Stored items from a collection
╭──

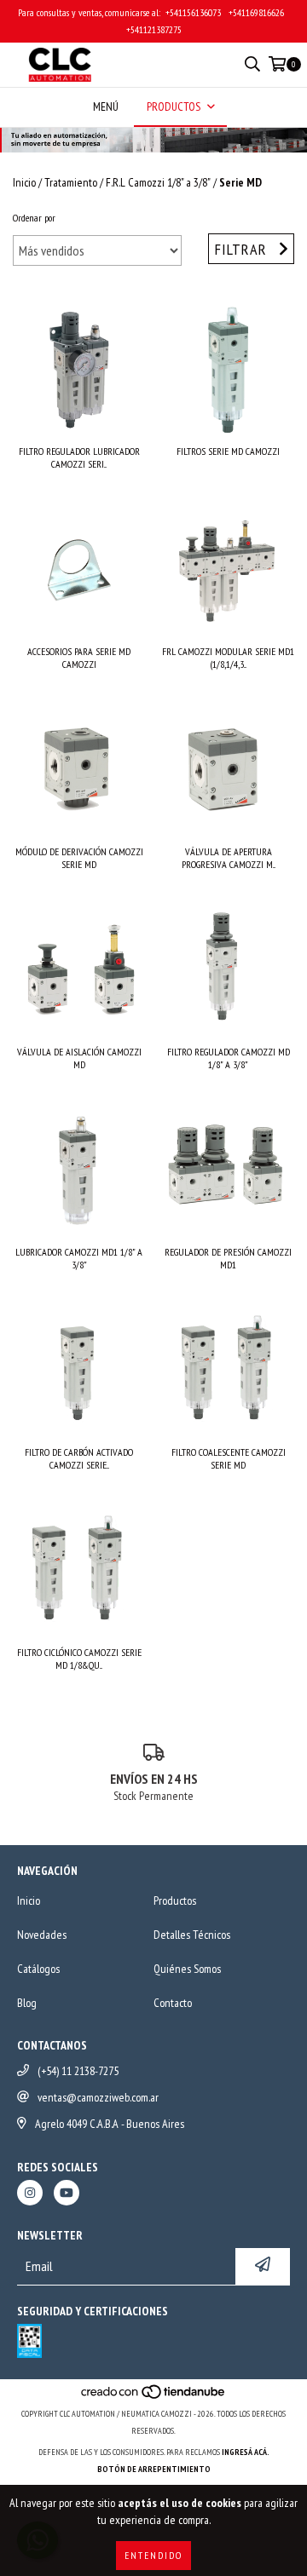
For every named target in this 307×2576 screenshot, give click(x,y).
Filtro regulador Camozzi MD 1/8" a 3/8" (228, 1058)
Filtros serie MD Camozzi (228, 451)
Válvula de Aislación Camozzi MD (79, 1058)
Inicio (24, 182)
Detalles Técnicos (192, 1934)
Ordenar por (34, 217)
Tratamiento (70, 182)
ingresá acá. (245, 2452)
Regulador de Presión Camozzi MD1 (228, 1258)
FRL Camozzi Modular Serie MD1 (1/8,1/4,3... (228, 657)
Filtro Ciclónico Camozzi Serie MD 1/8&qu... (79, 1658)
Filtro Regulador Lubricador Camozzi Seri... (79, 457)
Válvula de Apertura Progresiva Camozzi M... (228, 858)
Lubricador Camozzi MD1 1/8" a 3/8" (78, 1258)
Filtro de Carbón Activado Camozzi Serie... (79, 1458)
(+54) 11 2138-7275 (78, 2071)
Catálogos (38, 1968)
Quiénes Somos (187, 1968)
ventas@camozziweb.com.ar (98, 2097)
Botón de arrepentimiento (154, 2469)
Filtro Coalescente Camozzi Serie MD (228, 1458)
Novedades (42, 1934)
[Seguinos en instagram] (30, 2192)
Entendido (153, 2555)
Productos (175, 1900)
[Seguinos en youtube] (66, 2192)
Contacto (173, 2002)
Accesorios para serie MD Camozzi (78, 657)
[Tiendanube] (154, 2396)
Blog (27, 2002)
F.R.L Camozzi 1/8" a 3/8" (158, 182)
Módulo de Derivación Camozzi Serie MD (79, 858)
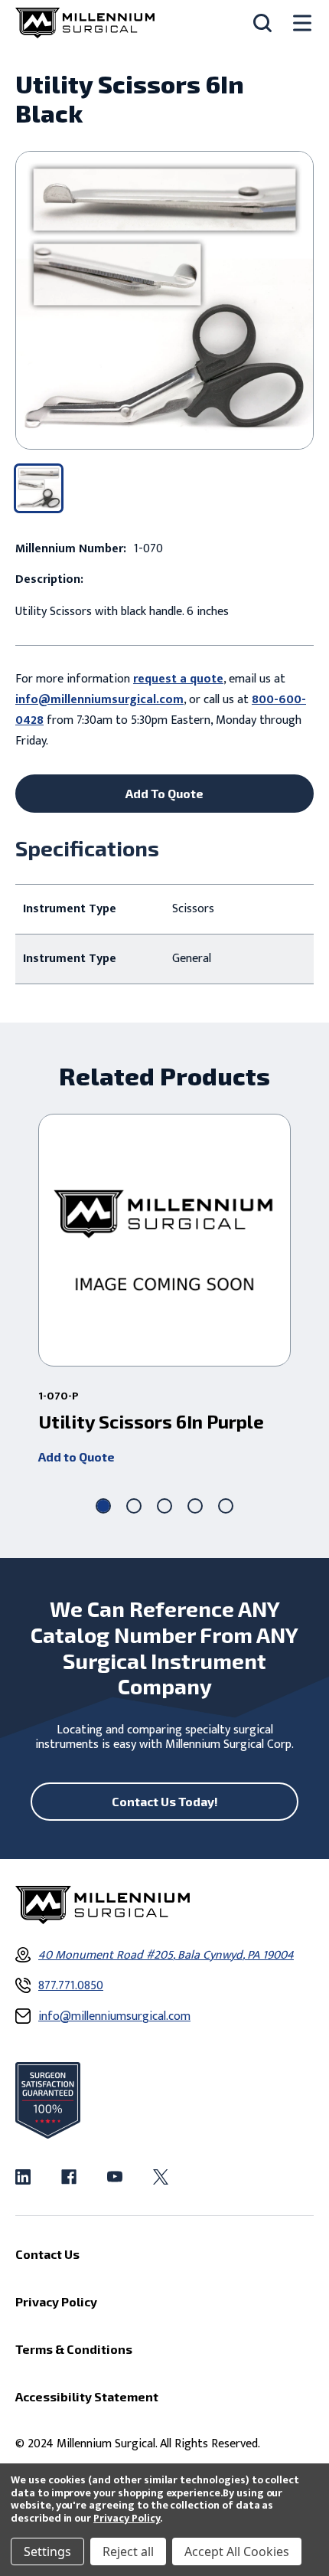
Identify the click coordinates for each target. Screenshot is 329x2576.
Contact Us (47, 2254)
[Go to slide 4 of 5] (195, 1506)
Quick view (165, 1240)
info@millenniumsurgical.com (99, 699)
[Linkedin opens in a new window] (23, 2177)
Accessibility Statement (86, 2396)
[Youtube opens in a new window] (114, 2177)
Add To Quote (164, 793)
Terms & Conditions (73, 2349)
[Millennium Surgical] (85, 23)
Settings (47, 2551)
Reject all (128, 2551)
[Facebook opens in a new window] (69, 2177)
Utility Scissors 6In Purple (151, 1421)
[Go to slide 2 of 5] (134, 1506)
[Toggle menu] (302, 23)
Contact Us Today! (165, 1801)
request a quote (178, 679)
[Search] (262, 23)
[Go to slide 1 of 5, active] (103, 1506)
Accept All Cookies (236, 2551)
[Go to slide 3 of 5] (164, 1506)
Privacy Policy (126, 2518)
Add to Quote (76, 1456)
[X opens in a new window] (160, 2177)
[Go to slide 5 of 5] (225, 1506)
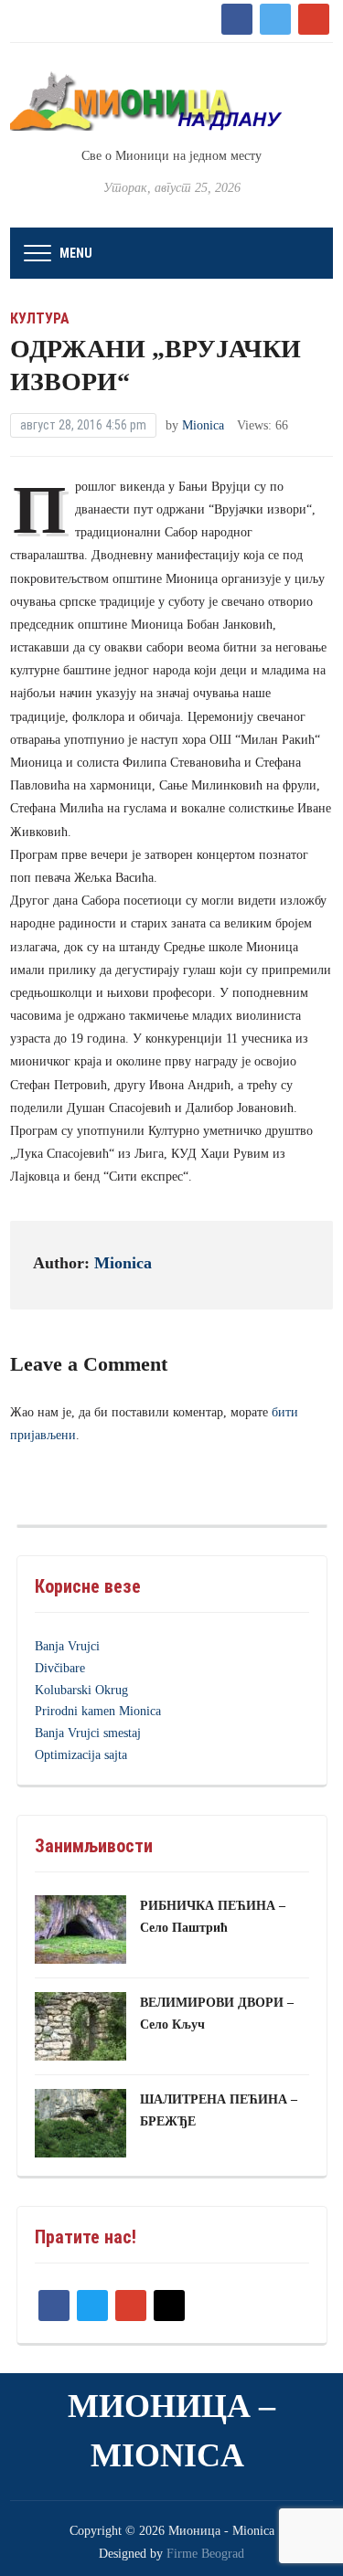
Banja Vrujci (67, 1646)
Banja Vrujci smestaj (88, 1733)
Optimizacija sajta (81, 1755)
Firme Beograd (205, 2553)
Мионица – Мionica (171, 2431)
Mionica (203, 425)
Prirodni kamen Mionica (98, 1711)
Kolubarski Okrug (81, 1690)
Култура (40, 318)
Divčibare (60, 1668)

╰──

From the opening line of the entries, copy each line exactly until the line with "[Search] (262, 23)", which is copied as well; leave out pictures.

RESULT OF THE EXERCISE
For every named target in this 307×2576 screenshot, give click(x,y).
Filtro regulador Camozzi MD 1/8" a 3/8" (228, 1058)
Filtros serie MD Camozzi (228, 451)
Válvula de Aislación Camozzi MD (79, 1058)
Inicio (24, 182)
Detalles Técnicos (192, 1934)
Ordenar por (34, 217)
Tratamiento (70, 182)
ingresá acá. (245, 2452)
Regulador de Presión Camozzi MD1 (228, 1258)
FRL Camozzi Modular Serie MD1 (1/8,1/4,3... (228, 657)
Filtro Ciclónico Camozzi Serie MD 1/8&qu... (79, 1658)
Filtro Regulador Lubricador Camozzi Seri... (79, 457)
Válvula de Apertura Progresiva Camozzi M... (228, 858)
Lubricador Camozzi MD1 1/8" a 3/8" (78, 1258)
Filtro de Carbón Activado Camozzi Serie... (79, 1458)
(+54) 11 2138-7275 (78, 2071)
Catálogos (38, 1968)
Quiénes Somos (187, 1968)
ventas@camozziweb.com.ar (98, 2097)
Botón de arrepentimiento (154, 2469)
Filtro Coalescente Camozzi Serie MD (228, 1458)
Novedades (42, 1934)
[Seguinos en instagram] (30, 2192)
Entendido (153, 2555)
Productos (175, 1900)
[Seguinos en youtube] (66, 2192)
Contacto (173, 2002)
Accesorios para serie MD Camozzi (78, 657)
[Tiendanube] (154, 2396)
Blog (27, 2002)
F.R.L Camozzi 1/8" a 3/8" (158, 182)
Módulo de Derivación Camozzi Serie MD (79, 858)
Identify the click coordinates for each target. Screenshot is 329x2576.
Contact Us (47, 2254)
[Go to slide 4 of 5] (195, 1506)
Quick view (165, 1240)
info@millenniumsurgical.com (99, 699)
[Linkedin opens in a new window] (23, 2177)
Accessibility Statement (86, 2396)
[Youtube opens in a new window] (114, 2177)
Add To Quote (164, 793)
Terms & Conditions (73, 2349)
[Millennium Surgical] (85, 23)
Settings (47, 2551)
Reject all (128, 2551)
[Facebook opens in a new window] (69, 2177)
Utility Scissors 6In Purple (151, 1421)
[Go to slide 2 of 5] (134, 1506)
[Toggle menu] (302, 23)
Contact Us Today! (165, 1801)
request a quote (178, 679)
[Search] (262, 23)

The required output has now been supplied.